In meinem langen braunen Ledermantel schwitze ich, der Hut liegt mir schwer auf dem Kopf, er verdeckt mein Gesicht und verströmt einen intensiven Schweißgeruch.
Nur mit meinen Augen blicke ich über die Zuschauer.
Der Bürgermeister wirkt noch nervöser.
Betty, die Saloonbesitzerin, lächelt mir verständnisvoll zu.
Im Gesicht meines Mannes kann ich Angst erkennen. Er will sich mir in den Weg stellen und macht einen Schritt nach vorn.
Die Kälte in meinem Blick lässt ihn zurückschrecken.
In diesem Augenblick zählt nur mein Sieg über eine Frau, die mir mein Liebstes nehmen will.
Kalt fixieren meine Augen ein zitterndes junges Küken mit langen blonden Haaren und zerschlissenen Hosen. Ihren Hut hat sie in den Sand geworfen und auf ihren Lippen liegt ein bösartiges Lächeln, das nur unzureichend ihre Unsicherheit überspielt.
Ihre Angst kann ich riechen.
Mein Mann legt verbalen Protest ein und will mich zur Aufgabe bewegen.
Doch ich lege meine rechte Hand auf das kühlende Metall meines geladenen Revolvers und einen Augenblick versinke ich in der Sehnsucht nach ehrlicher Liebe, um Kraft zu sammeln.
Die Distanz zwischen ihr und mir wird sich weder verkürzen noch verlängern. Und doch hege ich das Gefühl, als bewege sie sich im Zeitraffer auf mich zu; denn mit einem Mal kann ich mich in ihren Pupillen deutlich erkennen.

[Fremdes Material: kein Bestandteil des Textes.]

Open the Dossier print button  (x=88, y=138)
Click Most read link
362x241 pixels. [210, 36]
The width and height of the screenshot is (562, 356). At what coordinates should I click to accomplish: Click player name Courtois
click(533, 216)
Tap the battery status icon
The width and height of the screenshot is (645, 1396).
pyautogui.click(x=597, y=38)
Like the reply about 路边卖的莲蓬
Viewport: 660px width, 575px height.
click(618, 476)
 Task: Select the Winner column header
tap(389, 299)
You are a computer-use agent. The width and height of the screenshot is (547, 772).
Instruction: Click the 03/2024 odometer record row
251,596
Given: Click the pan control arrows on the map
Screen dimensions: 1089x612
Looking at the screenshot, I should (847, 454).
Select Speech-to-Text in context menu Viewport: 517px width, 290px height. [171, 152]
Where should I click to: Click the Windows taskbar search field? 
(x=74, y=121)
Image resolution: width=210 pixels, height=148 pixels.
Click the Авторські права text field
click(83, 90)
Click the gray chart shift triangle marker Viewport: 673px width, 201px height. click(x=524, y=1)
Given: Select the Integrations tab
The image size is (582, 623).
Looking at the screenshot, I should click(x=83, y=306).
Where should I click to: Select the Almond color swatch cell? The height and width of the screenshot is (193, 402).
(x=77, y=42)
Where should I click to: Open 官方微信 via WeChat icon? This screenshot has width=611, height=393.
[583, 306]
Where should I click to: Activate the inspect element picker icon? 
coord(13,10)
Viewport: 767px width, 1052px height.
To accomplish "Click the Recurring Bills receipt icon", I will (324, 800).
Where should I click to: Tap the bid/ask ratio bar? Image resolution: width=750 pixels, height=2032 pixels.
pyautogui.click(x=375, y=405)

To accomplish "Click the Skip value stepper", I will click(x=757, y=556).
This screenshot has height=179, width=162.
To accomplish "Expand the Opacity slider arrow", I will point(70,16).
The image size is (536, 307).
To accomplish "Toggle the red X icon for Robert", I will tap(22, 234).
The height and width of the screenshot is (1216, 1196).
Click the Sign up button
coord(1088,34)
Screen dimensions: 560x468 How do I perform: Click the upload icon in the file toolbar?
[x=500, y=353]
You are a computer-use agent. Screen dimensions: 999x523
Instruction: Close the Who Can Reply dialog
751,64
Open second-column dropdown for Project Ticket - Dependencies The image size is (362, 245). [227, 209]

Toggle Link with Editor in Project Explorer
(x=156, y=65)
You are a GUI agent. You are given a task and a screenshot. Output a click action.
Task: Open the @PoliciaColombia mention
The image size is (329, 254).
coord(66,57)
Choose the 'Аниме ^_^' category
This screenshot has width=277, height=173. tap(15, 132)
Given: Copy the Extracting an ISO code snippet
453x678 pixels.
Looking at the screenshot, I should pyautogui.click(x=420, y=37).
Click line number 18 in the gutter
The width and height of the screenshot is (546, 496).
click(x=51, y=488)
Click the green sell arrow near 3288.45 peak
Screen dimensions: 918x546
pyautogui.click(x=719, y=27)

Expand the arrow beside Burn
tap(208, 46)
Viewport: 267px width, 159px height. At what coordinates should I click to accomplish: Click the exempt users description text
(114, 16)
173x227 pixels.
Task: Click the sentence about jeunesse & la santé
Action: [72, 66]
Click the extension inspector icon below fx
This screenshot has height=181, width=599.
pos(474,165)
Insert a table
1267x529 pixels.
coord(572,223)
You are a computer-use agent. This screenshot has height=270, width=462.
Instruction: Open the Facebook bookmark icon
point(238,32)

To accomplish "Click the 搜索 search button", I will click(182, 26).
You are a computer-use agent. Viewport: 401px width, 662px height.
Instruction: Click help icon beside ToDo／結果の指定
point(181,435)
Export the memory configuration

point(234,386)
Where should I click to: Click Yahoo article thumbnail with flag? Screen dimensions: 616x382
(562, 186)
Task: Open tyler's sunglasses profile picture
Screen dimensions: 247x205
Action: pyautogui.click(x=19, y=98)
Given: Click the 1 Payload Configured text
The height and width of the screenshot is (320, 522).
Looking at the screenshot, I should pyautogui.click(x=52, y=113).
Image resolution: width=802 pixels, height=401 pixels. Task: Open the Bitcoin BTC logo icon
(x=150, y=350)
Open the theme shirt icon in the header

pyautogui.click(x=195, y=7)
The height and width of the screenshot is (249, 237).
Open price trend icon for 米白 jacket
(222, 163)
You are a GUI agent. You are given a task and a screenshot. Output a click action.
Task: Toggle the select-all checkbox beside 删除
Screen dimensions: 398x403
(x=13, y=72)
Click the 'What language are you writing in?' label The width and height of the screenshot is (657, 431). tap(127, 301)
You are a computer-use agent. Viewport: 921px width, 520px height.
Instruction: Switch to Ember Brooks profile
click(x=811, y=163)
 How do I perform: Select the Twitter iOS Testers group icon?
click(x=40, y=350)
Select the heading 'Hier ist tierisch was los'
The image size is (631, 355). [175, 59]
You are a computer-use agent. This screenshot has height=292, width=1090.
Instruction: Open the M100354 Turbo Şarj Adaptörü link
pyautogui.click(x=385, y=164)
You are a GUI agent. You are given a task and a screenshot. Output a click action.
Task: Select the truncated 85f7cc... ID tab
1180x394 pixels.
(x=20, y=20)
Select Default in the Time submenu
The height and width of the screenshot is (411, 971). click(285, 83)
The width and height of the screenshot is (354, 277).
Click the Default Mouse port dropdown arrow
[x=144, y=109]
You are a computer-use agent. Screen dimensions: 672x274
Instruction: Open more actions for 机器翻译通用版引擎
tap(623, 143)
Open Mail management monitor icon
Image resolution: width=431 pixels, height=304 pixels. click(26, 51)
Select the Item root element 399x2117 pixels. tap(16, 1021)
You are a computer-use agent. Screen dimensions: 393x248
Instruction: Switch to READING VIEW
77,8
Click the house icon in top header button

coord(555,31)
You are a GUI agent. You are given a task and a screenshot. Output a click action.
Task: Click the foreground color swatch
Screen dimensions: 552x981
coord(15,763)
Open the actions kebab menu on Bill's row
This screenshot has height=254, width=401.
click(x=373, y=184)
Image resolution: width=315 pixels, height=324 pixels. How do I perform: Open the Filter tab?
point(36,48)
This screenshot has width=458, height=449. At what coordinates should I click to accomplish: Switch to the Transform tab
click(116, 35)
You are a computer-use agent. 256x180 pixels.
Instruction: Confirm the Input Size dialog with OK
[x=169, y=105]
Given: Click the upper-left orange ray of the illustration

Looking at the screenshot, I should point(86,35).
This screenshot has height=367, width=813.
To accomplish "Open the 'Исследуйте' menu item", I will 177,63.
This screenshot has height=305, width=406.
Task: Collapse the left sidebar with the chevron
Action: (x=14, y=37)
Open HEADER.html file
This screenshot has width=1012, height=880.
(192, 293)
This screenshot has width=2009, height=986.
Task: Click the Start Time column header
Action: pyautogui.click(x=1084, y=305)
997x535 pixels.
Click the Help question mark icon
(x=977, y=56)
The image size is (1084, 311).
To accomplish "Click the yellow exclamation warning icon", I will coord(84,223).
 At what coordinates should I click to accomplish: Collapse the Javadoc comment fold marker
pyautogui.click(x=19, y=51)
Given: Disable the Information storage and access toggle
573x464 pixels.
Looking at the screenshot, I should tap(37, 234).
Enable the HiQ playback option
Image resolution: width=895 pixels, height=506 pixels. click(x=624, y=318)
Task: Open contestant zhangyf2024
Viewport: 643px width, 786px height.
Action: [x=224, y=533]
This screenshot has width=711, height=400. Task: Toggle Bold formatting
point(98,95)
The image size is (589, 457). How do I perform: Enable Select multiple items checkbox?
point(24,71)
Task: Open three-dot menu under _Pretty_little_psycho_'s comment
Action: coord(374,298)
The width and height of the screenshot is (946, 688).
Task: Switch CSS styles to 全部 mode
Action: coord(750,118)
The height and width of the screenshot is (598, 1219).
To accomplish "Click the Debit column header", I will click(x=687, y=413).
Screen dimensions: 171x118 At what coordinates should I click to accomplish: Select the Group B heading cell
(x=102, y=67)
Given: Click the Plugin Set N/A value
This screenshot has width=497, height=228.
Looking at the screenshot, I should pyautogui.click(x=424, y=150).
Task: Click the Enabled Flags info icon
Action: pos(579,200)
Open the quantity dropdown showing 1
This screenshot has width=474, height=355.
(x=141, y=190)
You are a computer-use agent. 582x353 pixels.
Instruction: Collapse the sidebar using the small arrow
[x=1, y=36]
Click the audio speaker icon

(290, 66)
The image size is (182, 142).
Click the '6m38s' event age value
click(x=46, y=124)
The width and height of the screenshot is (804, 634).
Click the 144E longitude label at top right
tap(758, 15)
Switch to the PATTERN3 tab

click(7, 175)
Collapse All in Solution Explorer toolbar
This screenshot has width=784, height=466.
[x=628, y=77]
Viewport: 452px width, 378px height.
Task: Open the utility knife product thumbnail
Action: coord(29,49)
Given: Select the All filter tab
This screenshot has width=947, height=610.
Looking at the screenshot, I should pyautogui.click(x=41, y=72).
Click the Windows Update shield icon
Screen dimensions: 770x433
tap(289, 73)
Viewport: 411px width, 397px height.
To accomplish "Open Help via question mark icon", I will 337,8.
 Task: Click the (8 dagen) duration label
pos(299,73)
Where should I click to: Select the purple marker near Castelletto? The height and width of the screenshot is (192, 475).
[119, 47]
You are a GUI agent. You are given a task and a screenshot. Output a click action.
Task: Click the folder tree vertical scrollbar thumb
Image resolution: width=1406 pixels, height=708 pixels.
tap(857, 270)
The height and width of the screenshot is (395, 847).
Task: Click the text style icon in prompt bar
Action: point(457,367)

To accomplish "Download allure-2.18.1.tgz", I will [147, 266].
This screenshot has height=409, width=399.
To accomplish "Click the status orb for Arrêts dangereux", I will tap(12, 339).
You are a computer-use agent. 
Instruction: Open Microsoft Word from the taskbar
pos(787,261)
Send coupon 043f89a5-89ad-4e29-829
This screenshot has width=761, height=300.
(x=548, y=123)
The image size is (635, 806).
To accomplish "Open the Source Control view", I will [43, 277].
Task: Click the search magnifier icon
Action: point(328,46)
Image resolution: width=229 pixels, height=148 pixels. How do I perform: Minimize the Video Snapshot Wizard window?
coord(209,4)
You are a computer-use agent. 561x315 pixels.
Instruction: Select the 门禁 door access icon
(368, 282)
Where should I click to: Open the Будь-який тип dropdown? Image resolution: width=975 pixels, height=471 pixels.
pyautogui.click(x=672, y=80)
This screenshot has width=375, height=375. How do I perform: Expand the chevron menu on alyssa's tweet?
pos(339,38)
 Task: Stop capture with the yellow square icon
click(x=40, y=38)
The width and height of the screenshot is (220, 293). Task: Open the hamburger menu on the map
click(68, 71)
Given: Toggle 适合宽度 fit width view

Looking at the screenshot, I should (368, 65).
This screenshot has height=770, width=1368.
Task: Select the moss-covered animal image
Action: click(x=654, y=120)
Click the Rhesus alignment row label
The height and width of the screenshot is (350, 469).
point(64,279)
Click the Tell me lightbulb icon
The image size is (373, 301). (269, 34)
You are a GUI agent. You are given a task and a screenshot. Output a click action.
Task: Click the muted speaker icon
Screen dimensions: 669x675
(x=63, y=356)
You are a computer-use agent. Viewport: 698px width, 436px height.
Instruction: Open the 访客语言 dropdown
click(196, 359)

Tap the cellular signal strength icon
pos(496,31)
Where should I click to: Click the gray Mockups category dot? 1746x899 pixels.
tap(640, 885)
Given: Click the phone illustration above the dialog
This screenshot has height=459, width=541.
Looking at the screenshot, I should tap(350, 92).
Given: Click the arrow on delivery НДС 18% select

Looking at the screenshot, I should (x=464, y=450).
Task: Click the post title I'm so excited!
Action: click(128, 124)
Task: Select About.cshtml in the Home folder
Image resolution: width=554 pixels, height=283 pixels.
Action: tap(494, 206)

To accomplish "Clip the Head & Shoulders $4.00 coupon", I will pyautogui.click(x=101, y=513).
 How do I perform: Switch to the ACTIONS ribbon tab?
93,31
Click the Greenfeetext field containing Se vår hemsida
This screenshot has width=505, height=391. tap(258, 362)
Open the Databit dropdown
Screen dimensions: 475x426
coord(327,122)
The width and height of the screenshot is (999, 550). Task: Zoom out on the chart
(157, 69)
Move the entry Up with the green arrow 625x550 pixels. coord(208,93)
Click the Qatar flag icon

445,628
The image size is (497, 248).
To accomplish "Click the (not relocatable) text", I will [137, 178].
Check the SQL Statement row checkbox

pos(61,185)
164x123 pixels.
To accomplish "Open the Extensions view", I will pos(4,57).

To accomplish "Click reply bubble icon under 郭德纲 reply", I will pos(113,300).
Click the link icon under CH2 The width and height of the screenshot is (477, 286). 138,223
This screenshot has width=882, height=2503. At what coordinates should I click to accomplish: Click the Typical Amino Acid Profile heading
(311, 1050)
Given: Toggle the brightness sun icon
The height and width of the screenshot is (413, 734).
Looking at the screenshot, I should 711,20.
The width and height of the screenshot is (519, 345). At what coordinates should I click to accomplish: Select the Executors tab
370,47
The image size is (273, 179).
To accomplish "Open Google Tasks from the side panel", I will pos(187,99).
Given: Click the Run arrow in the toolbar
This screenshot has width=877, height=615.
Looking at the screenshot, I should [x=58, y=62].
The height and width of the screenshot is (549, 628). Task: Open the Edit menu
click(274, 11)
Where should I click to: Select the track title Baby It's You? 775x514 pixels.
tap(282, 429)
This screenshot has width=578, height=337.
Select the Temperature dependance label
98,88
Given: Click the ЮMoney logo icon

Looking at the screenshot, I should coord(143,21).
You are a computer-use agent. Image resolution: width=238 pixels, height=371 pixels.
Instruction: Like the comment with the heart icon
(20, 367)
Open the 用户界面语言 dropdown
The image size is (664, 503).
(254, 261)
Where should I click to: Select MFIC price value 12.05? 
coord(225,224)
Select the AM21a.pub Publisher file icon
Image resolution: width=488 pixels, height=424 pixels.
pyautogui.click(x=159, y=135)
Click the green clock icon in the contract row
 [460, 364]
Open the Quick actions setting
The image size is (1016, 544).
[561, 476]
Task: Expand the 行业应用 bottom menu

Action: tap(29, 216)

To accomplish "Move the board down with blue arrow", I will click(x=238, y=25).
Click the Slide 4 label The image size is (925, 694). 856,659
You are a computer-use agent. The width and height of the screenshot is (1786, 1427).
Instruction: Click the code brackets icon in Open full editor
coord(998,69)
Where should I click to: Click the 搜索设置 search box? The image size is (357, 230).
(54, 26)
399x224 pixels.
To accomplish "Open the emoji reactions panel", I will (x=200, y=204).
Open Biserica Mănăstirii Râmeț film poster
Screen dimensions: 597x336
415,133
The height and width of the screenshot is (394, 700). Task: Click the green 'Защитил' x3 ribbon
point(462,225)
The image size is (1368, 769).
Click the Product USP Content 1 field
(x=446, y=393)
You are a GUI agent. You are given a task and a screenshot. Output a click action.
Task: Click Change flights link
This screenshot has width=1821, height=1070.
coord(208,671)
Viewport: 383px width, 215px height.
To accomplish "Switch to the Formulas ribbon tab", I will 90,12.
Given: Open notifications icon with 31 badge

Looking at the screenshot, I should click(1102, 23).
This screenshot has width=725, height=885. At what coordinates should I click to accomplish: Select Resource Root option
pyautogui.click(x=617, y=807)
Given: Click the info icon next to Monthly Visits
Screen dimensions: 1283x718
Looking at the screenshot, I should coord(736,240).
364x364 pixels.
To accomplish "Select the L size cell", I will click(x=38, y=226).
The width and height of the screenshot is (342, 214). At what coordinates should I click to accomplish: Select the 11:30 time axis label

Der lange, offene Mantel, der Revolvergürtel, der schwarze Hut.
In diesem Moment schwirren mir tausend Gedanken durch den Kopf und schürt meinen Hass auf diese schamlose Frau.
Meine Finger wollen sich um den Kolben schließen, nur widerwillig kann ich den richtigen Zeitpunkt abwarten.
Vor meinem inneren Auge tauchen Bilder von Szenarien auf, die ich nicht sehen will. Sie beschreiben das innige Verhältnis zwischen meinem Mann und meiner Nebenbuhlerin. Beide kann ich lachen und scherzen sehen. Selbst ihre vertrauten Gespräche kann ich belauschen, und meine Wut wird immer schmerzlicher.
Es brennt wie Feuer in meinem Herzen.
Kaum mehr zu bremsen und gesteuert von meinem unendlichen Hass, ziehe ich meinen Revolver aus dem Holster und feuere im blinden Rausch das Magazin vollständig auf meine Rivalin ab.
Das blutige Rinnsal auf ihrer Stirn, ihr starrer Todesblick und das langsame Zusammensacken ihres sterbenden Körpers bestätigen meine Treffsicherheit.
Emotional habe ich nicht über sie gesiegt, denn diese Frau ist austauschbar. Wie meine Stiefel oder meinen Hut, den ich auf ihren am Boden liegenden Körper fallen lasse.
Sie ist es nicht wert, auch nur eine Patrone zu verballern. Nein, emotional bringt nur ein Duell zwischen mir und meinem Mann den wahren Sieger hervor.
Doch gegen ihn werde ich niemals antreten.
Letztendlich sattele ich mein treues Pferd und reite gen Sonnenuntergang.